La dynamique régionale est implacable et claire.
En trente ans, la part du Japon dans le produit intérieur brut mondial est passée de 14 % à 4 %.
Durant cette même période, la Chine a progressé de 2 % à 18 % du PIB mondial, devenant aujourd’hui le premier partenaire commercial du Japon, représentant plus de 20 % de ses exportations.
Malgré une hausse spectaculaire de son budget militaire, l’armée japonaise reste conçue non pas pour assurer l’indépendance du pays, mais pour opérer en coordination avec les États-Unis.
De fait, la dépendance énergétique du Japon vis-à-vis des États-Unis est vitale : 45 % de son pétrole importé transite par des routes maritimes sécurisées par la marine américaine.
Autrement dit, l’architecture stratégique japonaise demeure celle d’un pays qui n’a jamais retrouvé sa pleine autonomie.
Ce pays, et ses dirigeants, ont pris la mesure de l’inéluctable : l’ascension de la Chine est structurelle, tout comme le déclin des États-Unis.
Le dilemme géopolitique japonais est simple à énoncer : le déclin de son protecteur est bien plus risqué que l’ascension de son rival.
Pourtant, le Japon s’accroche à un espoir illusoire : que sa protection sera garantie par Washington tant qu’il lui obéira et qu’il s’opposera fermement à Pékin.
Mais l’abandon américain de l’Afghanistan a confirmé, de manière définitive, que seul le coût conditionne désormais l’engagement américain — toutes administrations confondues. Washington se retire, quel que soit le profil ou la fidélité de ses alliés.
Une voix muselée
Voici le tragique : un pays qui n’a jamais été autorisé à retrouver sa voix après 1945, non pas à cause de la Chine, mais à cause de ce même pays qui le traite aujourd’hui comme une monnaie d’échange.
Pour Washington, le Japon est moins un objectif qu’un instrument stratégique.
Quand les priorités américaines s’appellent Chine, compétitivité technologique et réduction des engagements extérieurs, celles de Tokyo sont stabilité, survie diplomatique et marge d’autonomie.
Voilà pourquoi le Japon en est réduit à se demander s’il peut encore survivre entre ces deux géants — dont son allié, l’Amérique, pour qui il n’est pas une fin, mais un moyen, une carte dans un jeu de négociations.
Le déni fatal
Ce pays vit aujourd’hui dans un déni qui lui permet d’éviter d’affronter son angoisse existentielle : que les États-Unis ne puissent le protéger indéfiniment, que l’ascension chinoise soit irréversible.
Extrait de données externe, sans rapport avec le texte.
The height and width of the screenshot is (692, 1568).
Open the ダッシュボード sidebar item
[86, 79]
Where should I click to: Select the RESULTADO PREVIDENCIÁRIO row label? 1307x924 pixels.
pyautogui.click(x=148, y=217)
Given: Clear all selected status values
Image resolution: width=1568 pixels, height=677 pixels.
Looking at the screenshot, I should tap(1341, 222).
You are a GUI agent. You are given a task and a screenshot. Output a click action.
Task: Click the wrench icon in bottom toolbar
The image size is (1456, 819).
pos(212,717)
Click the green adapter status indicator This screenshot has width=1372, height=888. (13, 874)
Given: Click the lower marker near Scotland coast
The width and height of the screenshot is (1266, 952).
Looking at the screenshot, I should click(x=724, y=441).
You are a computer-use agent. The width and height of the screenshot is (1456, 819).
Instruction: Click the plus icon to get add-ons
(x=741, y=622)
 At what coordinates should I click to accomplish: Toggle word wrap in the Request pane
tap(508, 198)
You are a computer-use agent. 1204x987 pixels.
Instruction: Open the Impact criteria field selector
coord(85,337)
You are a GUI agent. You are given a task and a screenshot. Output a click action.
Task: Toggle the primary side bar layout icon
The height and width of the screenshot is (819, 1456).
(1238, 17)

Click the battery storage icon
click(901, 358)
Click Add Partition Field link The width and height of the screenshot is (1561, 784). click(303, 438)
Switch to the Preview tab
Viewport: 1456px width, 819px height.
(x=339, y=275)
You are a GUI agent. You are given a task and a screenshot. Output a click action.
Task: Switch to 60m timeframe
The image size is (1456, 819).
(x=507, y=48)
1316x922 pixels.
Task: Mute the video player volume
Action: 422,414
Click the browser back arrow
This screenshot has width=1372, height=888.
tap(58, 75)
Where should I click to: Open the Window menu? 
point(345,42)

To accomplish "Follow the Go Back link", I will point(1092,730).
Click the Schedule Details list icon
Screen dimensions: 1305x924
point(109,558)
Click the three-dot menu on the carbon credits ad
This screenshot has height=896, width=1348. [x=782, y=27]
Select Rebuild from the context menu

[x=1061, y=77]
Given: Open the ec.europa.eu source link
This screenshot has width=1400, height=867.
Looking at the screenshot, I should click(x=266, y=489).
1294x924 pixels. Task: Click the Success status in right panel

Son drame n’est pas tant la puissance chinoise que l’avènement d’un monde où ni les États-Unis ni le Japon ne sont plus le centre de gravité de l’Asie.
Il ne craint pas tant la force chinoise que l’avenir d’une région qui gravitera bientôt autour de Pékin, plus que de Tokyo ou Washington.
Le vide stratégique
Mais que restera-t-il du Japon sans la puissance américaine ?
Un pays sans véritable armée.
Une Constitution rédigée par des vainqueurs étrangers.
Une économie tiraillée entre les plaques tectoniques de Washington et Pékin.
Une diplomatie sans axe indépendant.
Transformé en avant-poste stratégique, le Japon a vu passer plusieurs générations ayant appris à survivre par l’obéissance plutôt que par la souveraineté.
Depuis 1945, il n’a jamais vraiment eu l’occasion de choisir sa propre voie ou de faire entendre sa propre voix.
Pas parce que la Chine l’en aurait empêché, mais parce qu’une superpuissance hésite désormais à le considérer autrement que comme une carte dans ses négociations.
L’alerte pour l’Europe
Francis Fukuyama avait raison : « La souveraineté ne se mesure pas seulement par la capacité militaire, mais par la faculté de définir ses propres choix. »
À cet égard, l’exemple japonais se doit d’interpeller l’Europe.
Non pour acter une quelconque rupture dogmatique avec les États-Unis, mais parce que la loyauté, aujourd’hui, n’est plus un gage mais un coût à arbitrer.
L’Europe doit considérer sa souveraineté comme un levier actif de pouvoir qui ne s’achète ni ne se mendie, mais qui se forge.
Que le cas nippon l’arrache enfin à sa naïveté, ou à sa torpeur.
Qu’elle réécrive enfin son propre récit, à la hauteur des défis du XXIᵉ siècle.